Discrimination in employment and occupation allegedly occurred with respect to ethnicity, HIV status, disability, gender, sexual orientation, and gender identity, especially in the private sector, although no statistics were available (see section 6). There were legal restrictions on women’s employment in occupations deemed arduous or “morally inappropriate” and in industries including mining, construction, factories, and energy. Women made up 90 percent of the labor force in the informal sector. Members of ethnic groups often gave preferential treatment to other members of their group in business. Persons with disabilities reportedly found it difficult to secure and access employment. Refugees could obtain legal authorization to work in the formal sector; however, formal sector employers rarely hired authorized refugees. There were no confirmed reports of discrimination against internal migrant or foreign migrant workers, although unconfirmed credible reports suggested such workers were vulnerable to unfair working conditions. The government took no action to eliminate or prevent discrimination and kept no records of incidents of discrimination.

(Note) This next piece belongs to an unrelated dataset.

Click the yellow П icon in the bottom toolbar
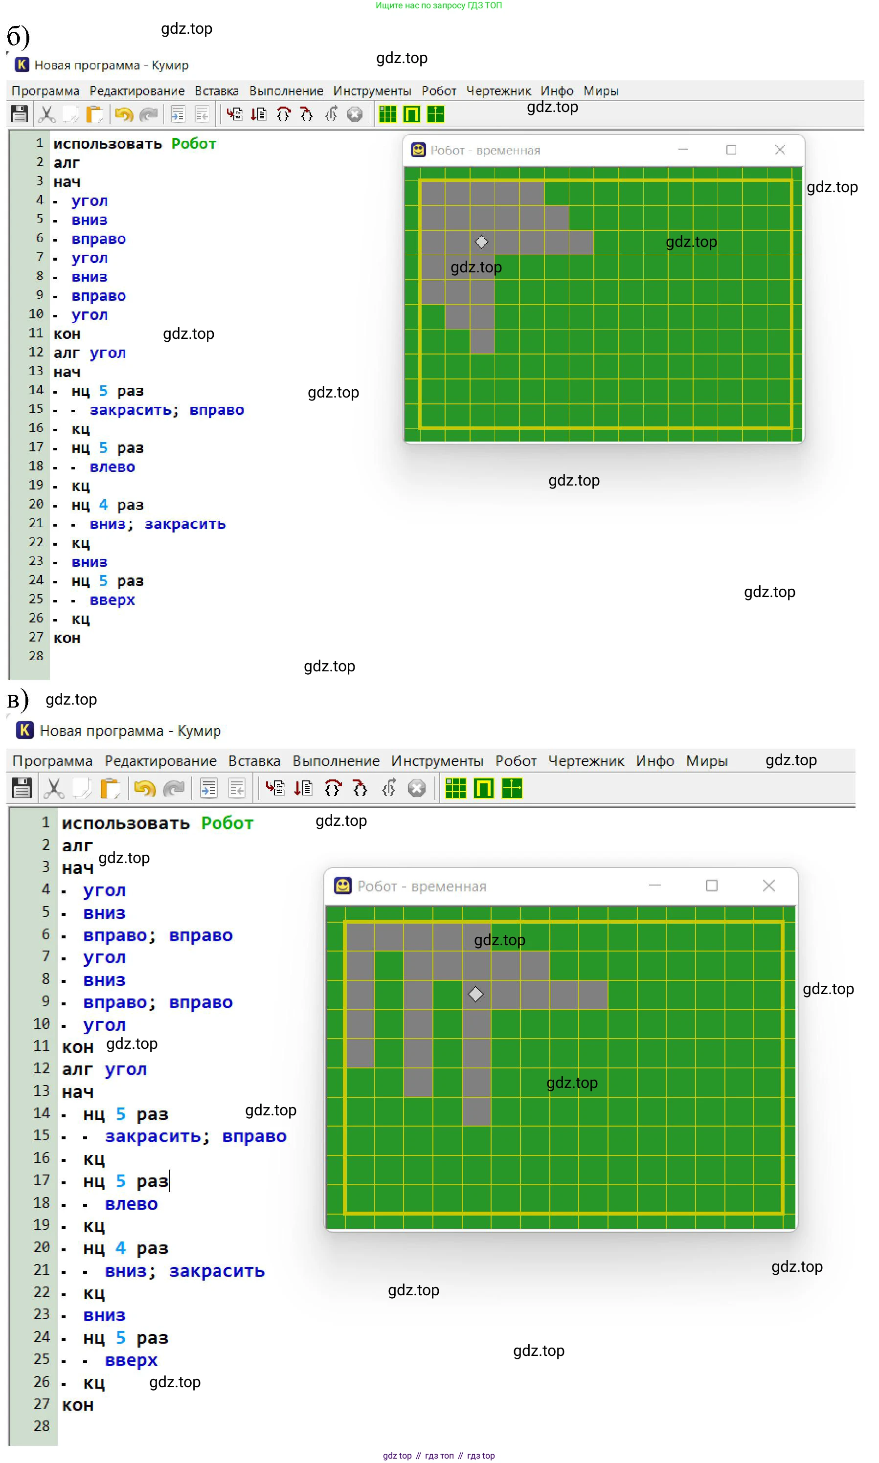This screenshot has height=1463, width=879. (483, 788)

In June, a group of visually impaired persons staged a demonstration in front of the Prime Minister’s Office in Yaoundé, to denounce what they considered discrimination regarding their access to employment. (See section 6, Persons with Disabilities.)

e. Acceptable Conditions of Work

Wage and Hour Laws: The minimum wage in all sectors was greater than the World Bank’s poverty line. Premium pay for overtime ranged from 120 to 150 percent of the hourly rate, depending on the amount of overtime and whether it was weekend or late-night overtime. Despite the minimum wage law, employers often negotiated lower wages with workers, in part due to the extremely high rate of underemployment in the country. Salaries lower than the minimum wage remained prevalent in the public works sector, where many positions required unskilled labor, as well as in domestic work, where female refugees were particularly vulnerable to unfair labor practices.

The law establishes a standard workweek of 40 hours in public and private nonagricultural firms and a total of 2,400 hours per year, with a maximum limit of 48 hours per week in agricultural and related activities. There are exceptions for guards and firefighters (56 hours per week), service-sector staff (45 hours per week), and household and restaurant staff (54 hours per week). The law mandates at least 24 consecutive hours of rest weekly.

Occupational Safety and Health: The government sets occupational safety and health (OSH) standards in the workplace. The minister in charge of labor establishes the list of occupational diseases in consultation with the National Commission on Industrial Hygiene and Safety. Ministry inspectors and occupational health physicians are responsible for monitoring OSH standards.

Wage, Hour, and OSH Enforcement: The Ministry of Labor and Social Security is responsible for enforcement of the minimum wage, overtime, and OSH laws. The ministry did not enforce the laws and regulations in the informal sector. In the formal sector, penalties for violations of the law were not commensurate with those for comparable crimes, such as negligence. Penalties were rarely applied against violators. Unconfirmed but credible reports suggest some businesses did not provide health services to their employees, as required by law but rarely enforced. The government more than doubled the total number of labor inspectors, but the number was still insufficient, and the ministry lacked the resources for a comprehensive inspection program.

Informal Sector: The International Labor Organization reported that informal workers made up 90 percent of the labor force in the country, and that most were women. Sectors where informal employment was most prevalent included artisanal mining, petty trade, hunting and fishing, and handicraft. The informal economy was mostly unregulated, and consequently was not covered by wage, hour, OSH, and other labor laws and inspections. Although self-employed workers could voluntarily contribute to one type of government old age pension scheme, workers in the informal labor market were largely uncovered or ineligible for social protection schemes like unemployment or workers compensation for injury.